Kto był na wtorkowym występie Marca Ducreta, ten wie jaki to był koncert. Jeśli miałbym określić go po angielsku, to napisałbym bez zastanowienia „extraordinary”. Skoro piszę po polsku, w jednym słowie zamknąć się nie mogę i w zasadzie nawet nie chcę.

Wydawać by się mogło, że imię Marc w nowoczesnym jazzie - podobnie jak chociażby Jimi w klasycznym rocku - naznaczone jest wyjątkową mocą nietuzinkowej gry na gitarze. Kiedy na scenę wyszedł bohater wieczoru, do złudzenia przypominający rodaka, filozofa Michaela Foucault’a, stało się jasne, że Pardon To Tu w roku 2014 nie zamierza zwolnić tempa. Ale czy ktoś miał wątpliwości?

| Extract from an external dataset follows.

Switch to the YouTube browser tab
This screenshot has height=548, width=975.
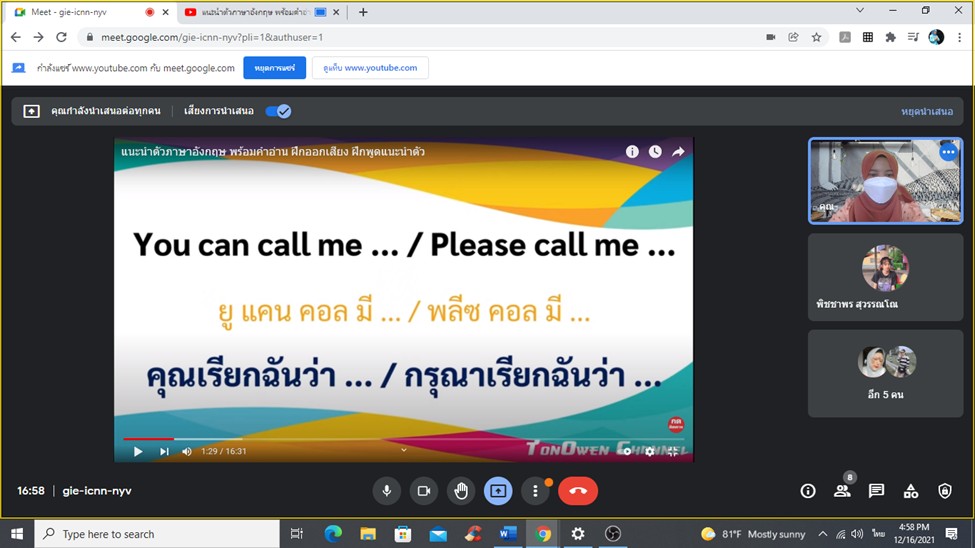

Ducret od pierwszych dźwięków sprawił na mnie wrażenie muzyka o wielkiej wrażliwości, który zanim w pełni eksploduje ekspresją, musi najpierw wybadać grunt i flow na linii artysta - widz. Dopiero po pierwszych kilkunastu minutach, podczas których słuchacze mogli doświadczyć niebywałych technicznych umiejętności gitarzysty, muzyk jakby oswoił się z miejscem, z sytuacją, czemu dał wyraz w inteligentnej, bezpretensjonalnej konferansjerce. Im dłużej trwał koncert Francuza, tym bardziej wydawało mi się, że granica pomiędzy nim samym, a muzyką jaką z siebie wydobywa topnieje z minuty na minutę. Świadectwem jej prawie całkowitego zatarcia były momenty niepohamowanej ekspresji, chwile absolutnie wyjątkowe, kiedy artysta grał jedynie na kablu do gitary, lub na instrumencie niemal zupełnie wyciszonym. Nie miało to nic wspólnego z gitarową woltyżerką, bardziej przypominało zapamiętanie się w dźwięku, jego chimerycznej lub po prostu czysto fizycznej naturze, której Ducret okazał się wytrawnym ambasadorem. Ciężko mi o tym koncercie pisać na zasadzie analityczno-opisowej, ponieważ miał on w sobie ładunek czystej energii solowej improwizacji, której moc w pełnej krasie można zaznać tylko tu i teraz, a w tym wypadku - tam i wtedy. Oddanie słowami czegoś, czemu nawet pamięć odmawia kategoryzacji i przesadnie intelektualnego podejścia nie ma sensu - zatem nieszczęśliwych nieobecnych odsyłam do płyt, choć to oczywiście nie to samo... Jak powiedział sam artysta: „chodzi o złapanie chwili”. Można by było nazwać ten zwrot krótką teorią improwizacji dla osób z bujną wyobraźnią.

Koncert Marca Ducreta był bardzo sensualnym doświadczeniem niesłychanie utalentowanego artysty, który w dalszym ciągu sprawia wrażenie jakby podchodził do tworzonej przez siebie muzyki z pełnią pokory i pasji. Pasjonujący, zróżnicowany i pouczający występ. Pełen respekt.